Marie came to my door in tears, begging to be forgiven, saying she never expected such repercussions—though she should have, knowing Dumas. She said that she meant, in relaying the story to both Dumas and Vigny, to obtain for me some measure of sympathy, to cast Mérimée in an unfavorable light. But of course no such thing had happened. I was seen as the groveling fool, begging someone who had rejected me to come back. Mérimée was seen as the man who had been wrongly slandered.
Now Marie fell to her knees, saying, “Forgive me, please forgive me,” and I knelt beside her and embraced her. With great weariness and an abiding affection that had not changed, I told her I did forgive her.

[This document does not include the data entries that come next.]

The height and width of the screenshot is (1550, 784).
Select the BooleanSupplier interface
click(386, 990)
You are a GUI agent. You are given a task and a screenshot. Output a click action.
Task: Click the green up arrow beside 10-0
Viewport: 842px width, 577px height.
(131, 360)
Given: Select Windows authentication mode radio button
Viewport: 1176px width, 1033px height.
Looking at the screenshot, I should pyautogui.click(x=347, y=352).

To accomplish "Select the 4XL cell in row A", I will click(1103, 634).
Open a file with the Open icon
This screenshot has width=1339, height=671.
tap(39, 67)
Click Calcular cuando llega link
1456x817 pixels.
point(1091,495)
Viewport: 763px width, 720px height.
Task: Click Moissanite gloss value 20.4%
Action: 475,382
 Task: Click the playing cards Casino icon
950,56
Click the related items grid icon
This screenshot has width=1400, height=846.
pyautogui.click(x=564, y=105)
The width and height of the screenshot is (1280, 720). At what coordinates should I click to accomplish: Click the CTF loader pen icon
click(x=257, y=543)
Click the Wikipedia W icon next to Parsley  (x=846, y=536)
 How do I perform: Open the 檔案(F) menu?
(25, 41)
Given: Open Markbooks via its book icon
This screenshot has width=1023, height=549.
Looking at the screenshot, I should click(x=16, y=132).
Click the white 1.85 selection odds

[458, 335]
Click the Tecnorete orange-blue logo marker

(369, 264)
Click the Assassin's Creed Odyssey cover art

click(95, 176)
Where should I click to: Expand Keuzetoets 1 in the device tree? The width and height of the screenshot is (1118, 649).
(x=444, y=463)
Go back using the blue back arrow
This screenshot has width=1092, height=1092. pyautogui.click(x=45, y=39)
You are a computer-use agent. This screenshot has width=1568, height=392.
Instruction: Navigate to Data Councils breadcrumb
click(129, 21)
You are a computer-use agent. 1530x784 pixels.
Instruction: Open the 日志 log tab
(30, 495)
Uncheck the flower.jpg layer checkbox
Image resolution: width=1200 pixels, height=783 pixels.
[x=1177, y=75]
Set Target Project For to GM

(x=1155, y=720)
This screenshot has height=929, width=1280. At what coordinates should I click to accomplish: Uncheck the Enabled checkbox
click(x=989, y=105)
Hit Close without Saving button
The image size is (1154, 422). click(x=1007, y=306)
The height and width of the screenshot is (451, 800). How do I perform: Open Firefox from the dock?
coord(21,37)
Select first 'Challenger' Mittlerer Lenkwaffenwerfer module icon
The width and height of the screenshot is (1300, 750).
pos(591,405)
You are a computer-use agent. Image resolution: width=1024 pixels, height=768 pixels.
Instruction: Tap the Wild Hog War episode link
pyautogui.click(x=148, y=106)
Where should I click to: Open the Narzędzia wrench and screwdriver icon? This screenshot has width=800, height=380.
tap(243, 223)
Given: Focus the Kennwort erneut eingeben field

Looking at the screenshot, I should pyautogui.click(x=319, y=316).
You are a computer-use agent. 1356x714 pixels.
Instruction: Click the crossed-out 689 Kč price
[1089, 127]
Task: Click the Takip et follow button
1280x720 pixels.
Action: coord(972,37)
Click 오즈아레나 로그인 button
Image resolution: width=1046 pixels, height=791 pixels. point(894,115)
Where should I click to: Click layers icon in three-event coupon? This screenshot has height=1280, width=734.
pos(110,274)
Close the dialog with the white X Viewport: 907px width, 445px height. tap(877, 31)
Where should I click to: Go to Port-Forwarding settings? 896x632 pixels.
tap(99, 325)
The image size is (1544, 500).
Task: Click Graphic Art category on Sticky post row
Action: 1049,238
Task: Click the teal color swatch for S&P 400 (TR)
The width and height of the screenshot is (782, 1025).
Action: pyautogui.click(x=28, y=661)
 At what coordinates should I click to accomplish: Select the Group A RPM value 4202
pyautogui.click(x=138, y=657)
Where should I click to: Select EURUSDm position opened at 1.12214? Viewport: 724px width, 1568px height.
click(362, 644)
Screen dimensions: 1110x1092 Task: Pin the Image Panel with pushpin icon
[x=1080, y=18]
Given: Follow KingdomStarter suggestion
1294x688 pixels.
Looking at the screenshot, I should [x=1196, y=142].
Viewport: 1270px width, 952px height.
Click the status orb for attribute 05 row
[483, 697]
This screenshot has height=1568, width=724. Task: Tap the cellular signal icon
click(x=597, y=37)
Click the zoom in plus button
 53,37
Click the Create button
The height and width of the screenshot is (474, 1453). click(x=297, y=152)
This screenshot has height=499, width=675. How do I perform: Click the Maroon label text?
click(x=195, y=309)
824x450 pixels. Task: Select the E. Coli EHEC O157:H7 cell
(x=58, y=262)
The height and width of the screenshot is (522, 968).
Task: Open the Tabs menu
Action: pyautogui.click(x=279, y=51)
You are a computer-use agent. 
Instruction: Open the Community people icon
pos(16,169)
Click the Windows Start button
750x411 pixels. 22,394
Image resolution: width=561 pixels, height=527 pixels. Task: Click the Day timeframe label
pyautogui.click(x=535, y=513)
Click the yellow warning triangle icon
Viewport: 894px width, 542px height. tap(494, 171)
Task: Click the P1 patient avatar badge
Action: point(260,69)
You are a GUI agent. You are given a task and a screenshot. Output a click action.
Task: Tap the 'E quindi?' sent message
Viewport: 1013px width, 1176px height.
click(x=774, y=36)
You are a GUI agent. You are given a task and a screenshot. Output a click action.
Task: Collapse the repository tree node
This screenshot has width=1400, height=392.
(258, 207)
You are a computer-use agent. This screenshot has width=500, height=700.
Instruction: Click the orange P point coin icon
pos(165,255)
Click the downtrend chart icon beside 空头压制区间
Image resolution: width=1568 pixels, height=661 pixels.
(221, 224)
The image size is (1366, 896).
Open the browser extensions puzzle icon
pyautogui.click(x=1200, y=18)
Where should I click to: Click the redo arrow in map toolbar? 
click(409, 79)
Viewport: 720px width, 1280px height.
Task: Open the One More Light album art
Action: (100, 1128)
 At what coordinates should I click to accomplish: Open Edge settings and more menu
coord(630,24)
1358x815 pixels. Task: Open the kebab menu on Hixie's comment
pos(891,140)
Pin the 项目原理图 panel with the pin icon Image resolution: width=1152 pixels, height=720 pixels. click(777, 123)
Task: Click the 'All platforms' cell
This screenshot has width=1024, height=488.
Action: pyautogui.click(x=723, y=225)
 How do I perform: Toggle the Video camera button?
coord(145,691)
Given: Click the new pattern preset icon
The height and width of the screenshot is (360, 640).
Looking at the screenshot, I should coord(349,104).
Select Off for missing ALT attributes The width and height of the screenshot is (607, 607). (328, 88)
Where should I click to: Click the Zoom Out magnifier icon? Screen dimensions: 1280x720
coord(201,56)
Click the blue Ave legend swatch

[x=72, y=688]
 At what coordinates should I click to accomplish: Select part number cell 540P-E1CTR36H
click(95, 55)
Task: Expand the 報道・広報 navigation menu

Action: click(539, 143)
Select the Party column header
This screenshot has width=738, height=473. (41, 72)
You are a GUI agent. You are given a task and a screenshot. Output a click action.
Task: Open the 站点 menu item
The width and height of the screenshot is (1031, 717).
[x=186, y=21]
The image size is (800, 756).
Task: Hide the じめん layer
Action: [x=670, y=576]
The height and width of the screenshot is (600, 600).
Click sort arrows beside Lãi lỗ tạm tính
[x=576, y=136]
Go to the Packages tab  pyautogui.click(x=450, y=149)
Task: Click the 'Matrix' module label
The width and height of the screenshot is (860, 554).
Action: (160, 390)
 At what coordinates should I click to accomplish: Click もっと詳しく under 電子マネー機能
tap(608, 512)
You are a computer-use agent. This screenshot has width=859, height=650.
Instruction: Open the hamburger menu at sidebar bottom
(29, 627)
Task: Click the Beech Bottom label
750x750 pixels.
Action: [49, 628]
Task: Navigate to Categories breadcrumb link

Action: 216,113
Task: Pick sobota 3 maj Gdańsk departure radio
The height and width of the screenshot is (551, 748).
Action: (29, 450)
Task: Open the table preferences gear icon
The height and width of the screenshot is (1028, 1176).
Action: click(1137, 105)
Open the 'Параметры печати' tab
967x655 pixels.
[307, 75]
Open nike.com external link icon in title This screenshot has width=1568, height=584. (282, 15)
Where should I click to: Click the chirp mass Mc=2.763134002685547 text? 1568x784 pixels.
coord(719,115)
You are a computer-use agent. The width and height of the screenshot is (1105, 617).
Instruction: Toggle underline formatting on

After she left, I sat still before the fire, recalling an incident from my childhood.
Madame de Pardaillan was a friend of my grandmother’s, and when I was a very young girl, she was in the habit of calling me “poor little one.” I always wondered why. One day when I was alone with her, I worked up the courage to ask her. She drew me close and, her voice quivering with great feeling, said, “Always be kind and comport yourself well, my child, for that will be your only happiness in life.”
“You mean that I will otherwise be unhappy?”
“Yes,” she said, “everyone has times of sorrow, but you will have more than most. And also you will have much to forgive.”
“But why?”
“Because it will happen that you will have to forgive the only source of happiness you will know.”